The banking industry, like all other tech-connected industries, is in the middle of an evolving fraud issue. The problem is global and changing by the minute as fraudsters are finding new and sophisticated ways to steal credentials, gather data, and hold information for ransom.
According to McAfee, cybercrime is costing the global economy around $600 billion, or .8 percent of the global gross domestic product. Whether it’s credit card fraud or data theft against banks, the financial world is a major player in this growing and evolving threat.
But new technologies are being implemented and pursued in order to cut down on the impact of fraud. From data analysis to artificial intelligence, the financial world is looking to protect the information and finances that customers are trusting them with.
The Role of Cybercrime Insurance
For banks and other financial institutions whose clients and customers depend on their services to protect their information and finances, having the right bank crime insurance, such as wire fraud coverage and more specifically cyber liability, is another integral part of the fraud discussion.
Bank crime insurance provides banks the protection they need to be financially protected during a cybercrime issue. Cybercrime groups are stealing hundreds of millions of dollars, and while law enforcement is discovering these criminals, customers still suffer a loss during this process. Having bank crime insurance will cover first-party or third-party losses including defense costs, ransom payments, and regulatory fines.
Data Analysis Software
This kind of technology works to sniff out fraudulent activity by allowing fraud examiners to analyze business data and check to see how well the internal control system is working. From there, analysts can designate transactions that note any fraudulent activity or an elevated risk of fraud. This kind of software can hunt down certain schemes that are popularly used by fraudsters are session stealing, key-logging, and phishing.
If the risk of fraud goes past a certain threshold, financial institutions can utilize a continual approach to fraud detection.
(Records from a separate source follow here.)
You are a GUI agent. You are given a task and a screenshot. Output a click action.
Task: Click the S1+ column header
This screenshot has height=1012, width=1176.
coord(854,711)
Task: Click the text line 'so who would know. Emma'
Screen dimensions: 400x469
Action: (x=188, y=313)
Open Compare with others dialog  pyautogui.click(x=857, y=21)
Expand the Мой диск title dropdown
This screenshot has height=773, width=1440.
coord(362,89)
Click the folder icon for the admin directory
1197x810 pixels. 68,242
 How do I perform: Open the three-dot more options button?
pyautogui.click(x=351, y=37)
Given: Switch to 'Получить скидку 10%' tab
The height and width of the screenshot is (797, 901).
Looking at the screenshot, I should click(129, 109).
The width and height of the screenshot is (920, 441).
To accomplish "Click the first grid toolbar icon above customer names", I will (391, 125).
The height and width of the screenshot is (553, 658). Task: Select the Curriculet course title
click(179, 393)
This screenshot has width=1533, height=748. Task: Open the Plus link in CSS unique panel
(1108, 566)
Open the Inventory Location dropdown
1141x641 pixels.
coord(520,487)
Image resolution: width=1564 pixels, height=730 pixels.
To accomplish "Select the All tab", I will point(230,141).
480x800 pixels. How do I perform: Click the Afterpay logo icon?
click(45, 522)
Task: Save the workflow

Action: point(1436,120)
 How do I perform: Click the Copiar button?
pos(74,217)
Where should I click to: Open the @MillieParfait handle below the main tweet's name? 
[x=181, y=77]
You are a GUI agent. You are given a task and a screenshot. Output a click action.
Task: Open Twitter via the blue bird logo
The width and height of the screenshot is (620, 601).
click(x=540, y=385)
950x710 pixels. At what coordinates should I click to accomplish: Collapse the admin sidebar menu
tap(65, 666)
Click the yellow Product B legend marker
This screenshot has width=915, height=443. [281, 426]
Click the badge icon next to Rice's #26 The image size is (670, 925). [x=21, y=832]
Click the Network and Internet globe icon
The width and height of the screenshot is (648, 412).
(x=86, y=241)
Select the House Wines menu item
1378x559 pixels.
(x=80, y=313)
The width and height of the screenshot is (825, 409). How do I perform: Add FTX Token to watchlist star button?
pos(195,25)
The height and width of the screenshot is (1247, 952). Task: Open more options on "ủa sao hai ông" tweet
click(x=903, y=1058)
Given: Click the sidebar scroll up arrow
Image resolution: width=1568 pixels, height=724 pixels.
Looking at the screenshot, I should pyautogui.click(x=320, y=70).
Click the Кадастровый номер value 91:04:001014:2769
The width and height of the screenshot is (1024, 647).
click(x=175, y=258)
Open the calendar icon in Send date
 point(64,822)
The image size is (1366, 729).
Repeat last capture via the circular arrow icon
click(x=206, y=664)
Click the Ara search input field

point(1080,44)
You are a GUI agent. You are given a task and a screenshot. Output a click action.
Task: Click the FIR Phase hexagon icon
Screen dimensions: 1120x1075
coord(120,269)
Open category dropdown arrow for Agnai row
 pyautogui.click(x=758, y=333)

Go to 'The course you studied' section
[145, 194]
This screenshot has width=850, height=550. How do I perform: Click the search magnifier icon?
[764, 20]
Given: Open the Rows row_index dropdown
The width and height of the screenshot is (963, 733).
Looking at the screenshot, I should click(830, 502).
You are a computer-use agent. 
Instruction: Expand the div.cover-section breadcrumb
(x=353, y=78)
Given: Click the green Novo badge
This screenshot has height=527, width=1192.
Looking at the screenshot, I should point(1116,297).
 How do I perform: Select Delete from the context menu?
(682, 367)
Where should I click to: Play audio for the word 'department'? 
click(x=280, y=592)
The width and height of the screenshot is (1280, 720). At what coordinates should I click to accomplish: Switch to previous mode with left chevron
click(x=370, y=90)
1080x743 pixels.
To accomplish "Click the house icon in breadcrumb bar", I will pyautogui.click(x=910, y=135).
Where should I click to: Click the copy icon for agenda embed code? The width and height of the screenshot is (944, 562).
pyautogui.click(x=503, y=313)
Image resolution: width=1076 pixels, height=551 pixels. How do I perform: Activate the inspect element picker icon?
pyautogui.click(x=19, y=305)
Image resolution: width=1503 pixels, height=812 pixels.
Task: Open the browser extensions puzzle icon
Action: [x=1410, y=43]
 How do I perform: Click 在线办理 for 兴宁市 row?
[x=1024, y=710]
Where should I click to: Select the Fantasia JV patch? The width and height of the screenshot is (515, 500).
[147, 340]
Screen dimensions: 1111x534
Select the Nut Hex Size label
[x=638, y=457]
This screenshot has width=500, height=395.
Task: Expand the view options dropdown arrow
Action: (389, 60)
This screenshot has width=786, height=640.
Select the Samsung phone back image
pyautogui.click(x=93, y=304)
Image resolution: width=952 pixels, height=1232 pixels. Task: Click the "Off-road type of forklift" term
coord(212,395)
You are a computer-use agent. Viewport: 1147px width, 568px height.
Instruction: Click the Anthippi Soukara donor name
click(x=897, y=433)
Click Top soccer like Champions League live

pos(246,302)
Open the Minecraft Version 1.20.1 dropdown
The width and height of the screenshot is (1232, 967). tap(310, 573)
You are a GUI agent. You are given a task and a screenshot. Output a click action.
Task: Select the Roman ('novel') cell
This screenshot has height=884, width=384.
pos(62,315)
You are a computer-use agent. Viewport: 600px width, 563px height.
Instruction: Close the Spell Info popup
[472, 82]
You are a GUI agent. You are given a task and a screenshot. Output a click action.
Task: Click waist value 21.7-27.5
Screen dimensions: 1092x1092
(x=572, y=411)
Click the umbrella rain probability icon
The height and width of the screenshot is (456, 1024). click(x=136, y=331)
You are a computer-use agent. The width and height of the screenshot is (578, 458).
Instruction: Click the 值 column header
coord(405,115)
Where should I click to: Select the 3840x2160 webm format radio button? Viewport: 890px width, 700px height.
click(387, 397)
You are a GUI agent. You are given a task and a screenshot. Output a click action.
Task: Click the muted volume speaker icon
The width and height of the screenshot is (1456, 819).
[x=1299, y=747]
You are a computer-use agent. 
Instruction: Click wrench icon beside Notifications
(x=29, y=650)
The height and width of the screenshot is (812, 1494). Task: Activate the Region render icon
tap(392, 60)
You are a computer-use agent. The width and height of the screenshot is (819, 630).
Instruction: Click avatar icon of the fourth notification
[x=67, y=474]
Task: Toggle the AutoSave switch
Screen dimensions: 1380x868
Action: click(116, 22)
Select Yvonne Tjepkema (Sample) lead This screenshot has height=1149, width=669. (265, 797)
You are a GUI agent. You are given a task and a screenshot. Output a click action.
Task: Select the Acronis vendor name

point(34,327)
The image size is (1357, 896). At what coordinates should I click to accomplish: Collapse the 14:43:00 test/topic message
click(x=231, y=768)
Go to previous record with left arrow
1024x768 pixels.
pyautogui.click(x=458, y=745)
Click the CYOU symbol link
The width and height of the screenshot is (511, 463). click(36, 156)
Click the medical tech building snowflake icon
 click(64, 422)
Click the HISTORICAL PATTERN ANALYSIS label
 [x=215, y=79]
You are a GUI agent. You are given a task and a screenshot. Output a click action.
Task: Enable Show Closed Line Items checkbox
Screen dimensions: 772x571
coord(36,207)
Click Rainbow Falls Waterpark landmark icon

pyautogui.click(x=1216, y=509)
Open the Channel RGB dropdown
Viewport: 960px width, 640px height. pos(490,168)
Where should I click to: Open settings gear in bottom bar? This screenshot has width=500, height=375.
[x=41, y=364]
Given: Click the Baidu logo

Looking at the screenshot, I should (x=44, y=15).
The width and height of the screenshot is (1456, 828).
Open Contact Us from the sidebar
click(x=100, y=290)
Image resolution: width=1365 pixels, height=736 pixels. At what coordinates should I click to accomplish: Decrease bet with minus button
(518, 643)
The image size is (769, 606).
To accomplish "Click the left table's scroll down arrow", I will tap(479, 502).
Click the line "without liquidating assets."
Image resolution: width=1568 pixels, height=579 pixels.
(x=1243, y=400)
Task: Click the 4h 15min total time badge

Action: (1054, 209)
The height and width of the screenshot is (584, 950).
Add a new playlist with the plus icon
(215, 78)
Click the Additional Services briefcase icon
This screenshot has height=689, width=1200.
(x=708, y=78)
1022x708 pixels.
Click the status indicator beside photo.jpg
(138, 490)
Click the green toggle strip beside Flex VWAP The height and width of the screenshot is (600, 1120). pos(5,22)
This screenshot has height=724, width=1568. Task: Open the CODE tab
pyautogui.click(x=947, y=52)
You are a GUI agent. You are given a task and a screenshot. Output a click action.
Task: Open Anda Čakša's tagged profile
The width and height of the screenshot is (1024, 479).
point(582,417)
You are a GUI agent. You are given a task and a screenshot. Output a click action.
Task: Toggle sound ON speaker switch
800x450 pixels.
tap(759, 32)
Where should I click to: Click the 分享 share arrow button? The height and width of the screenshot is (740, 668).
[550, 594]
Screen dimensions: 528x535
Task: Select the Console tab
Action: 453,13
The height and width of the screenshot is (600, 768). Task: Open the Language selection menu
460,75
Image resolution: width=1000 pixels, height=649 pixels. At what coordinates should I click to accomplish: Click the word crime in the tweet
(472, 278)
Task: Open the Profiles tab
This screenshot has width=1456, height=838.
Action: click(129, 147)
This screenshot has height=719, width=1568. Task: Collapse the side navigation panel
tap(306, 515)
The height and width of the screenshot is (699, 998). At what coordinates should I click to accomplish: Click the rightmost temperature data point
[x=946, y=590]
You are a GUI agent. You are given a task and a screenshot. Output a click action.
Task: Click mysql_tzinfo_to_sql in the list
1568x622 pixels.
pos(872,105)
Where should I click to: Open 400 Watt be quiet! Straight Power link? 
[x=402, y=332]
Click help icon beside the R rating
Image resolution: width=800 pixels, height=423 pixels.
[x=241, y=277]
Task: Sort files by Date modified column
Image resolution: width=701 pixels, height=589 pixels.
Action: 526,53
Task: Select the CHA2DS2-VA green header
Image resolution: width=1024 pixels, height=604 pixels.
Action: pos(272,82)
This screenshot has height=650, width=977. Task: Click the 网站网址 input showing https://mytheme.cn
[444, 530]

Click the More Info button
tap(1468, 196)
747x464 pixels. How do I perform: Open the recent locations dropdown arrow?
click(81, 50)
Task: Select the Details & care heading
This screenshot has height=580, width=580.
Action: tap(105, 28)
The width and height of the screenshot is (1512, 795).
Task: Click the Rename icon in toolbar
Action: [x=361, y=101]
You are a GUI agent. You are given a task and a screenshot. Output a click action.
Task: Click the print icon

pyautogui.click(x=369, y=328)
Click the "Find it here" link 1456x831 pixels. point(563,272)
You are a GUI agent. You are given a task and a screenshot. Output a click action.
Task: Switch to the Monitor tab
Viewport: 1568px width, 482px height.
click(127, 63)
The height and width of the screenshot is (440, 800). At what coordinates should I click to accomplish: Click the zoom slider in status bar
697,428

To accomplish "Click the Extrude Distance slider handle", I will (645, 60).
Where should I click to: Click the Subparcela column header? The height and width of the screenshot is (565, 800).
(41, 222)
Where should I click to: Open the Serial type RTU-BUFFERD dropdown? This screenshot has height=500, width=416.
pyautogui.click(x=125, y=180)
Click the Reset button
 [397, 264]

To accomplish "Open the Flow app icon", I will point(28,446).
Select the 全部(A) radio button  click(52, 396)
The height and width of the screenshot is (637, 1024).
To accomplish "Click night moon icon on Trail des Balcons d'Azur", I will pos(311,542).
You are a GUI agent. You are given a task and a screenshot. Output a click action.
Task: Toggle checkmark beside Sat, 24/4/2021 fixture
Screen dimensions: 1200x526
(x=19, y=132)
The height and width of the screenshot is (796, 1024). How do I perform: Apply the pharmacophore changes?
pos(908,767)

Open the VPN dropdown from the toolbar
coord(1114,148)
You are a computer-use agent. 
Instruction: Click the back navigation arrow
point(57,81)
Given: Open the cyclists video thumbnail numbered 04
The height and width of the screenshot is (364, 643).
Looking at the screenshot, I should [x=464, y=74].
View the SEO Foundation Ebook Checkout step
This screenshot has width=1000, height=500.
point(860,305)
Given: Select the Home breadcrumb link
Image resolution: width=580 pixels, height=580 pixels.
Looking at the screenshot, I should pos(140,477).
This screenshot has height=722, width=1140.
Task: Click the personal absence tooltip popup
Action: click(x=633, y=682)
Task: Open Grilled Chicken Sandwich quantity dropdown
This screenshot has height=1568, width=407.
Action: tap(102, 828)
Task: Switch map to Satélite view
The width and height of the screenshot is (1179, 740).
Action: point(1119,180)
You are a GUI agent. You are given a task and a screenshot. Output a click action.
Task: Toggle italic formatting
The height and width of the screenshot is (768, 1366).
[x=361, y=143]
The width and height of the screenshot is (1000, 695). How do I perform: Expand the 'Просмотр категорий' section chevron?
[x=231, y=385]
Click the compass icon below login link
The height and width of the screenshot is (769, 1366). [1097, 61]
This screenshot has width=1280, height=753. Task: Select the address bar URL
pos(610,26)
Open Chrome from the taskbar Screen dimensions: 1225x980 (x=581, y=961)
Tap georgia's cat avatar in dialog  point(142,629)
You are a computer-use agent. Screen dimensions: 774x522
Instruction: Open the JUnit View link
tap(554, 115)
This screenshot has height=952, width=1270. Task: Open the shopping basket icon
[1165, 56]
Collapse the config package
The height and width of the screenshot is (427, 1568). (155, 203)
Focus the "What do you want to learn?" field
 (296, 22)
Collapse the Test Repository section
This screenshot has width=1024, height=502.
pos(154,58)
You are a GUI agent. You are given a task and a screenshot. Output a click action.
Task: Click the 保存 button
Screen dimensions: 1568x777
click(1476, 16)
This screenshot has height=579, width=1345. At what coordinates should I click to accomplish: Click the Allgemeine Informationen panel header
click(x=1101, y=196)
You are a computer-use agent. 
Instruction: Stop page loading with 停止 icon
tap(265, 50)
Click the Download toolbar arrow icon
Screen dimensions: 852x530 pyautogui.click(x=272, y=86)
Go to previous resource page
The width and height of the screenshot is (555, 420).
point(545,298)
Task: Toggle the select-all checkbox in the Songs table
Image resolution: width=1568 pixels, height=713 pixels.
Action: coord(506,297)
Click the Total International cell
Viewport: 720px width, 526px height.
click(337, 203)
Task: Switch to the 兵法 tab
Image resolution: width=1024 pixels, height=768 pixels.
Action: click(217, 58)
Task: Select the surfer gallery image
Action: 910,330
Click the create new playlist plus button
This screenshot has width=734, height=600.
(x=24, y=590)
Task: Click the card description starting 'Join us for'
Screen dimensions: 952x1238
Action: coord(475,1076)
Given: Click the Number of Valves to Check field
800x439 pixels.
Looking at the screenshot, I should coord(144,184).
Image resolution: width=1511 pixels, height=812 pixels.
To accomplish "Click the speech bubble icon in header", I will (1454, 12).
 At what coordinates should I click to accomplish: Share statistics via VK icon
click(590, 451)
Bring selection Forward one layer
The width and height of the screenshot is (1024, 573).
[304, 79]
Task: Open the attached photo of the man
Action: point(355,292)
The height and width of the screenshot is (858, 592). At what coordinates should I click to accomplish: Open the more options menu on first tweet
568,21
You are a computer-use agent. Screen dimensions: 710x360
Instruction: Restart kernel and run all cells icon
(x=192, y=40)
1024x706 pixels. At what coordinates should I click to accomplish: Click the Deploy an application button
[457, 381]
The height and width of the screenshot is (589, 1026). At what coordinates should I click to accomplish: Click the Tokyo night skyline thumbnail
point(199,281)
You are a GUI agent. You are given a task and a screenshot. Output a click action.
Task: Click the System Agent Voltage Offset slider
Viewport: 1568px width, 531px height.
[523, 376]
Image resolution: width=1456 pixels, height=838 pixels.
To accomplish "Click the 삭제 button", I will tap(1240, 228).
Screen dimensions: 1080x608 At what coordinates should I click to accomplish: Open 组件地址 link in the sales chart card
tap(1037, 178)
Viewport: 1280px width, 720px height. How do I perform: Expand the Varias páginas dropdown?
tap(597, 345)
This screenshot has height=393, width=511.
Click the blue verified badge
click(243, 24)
The majority of modern financial service companies have upped their management requirements for data as an audit adjustment is moving to a more risk-based and longstanding model.
AI Technology
Artificial intelligence has been helping banks optimize their interactions with customers by machine learning. The technology has become a more popular security measure by utilizing things like predictive analytics, recommendation engines, and voice recognition.
An important use of artificial intelligence in banking is detecting fraud and cracking down on illegal actions by bad actors. Banks are using AI to act more vigilantly against cybercriminals and address complex problems in real time in order to prevent major losses. AI also helps with the monitoring process, capable of learning in a more fast-paced environment and respond to fraud techniques on the fly.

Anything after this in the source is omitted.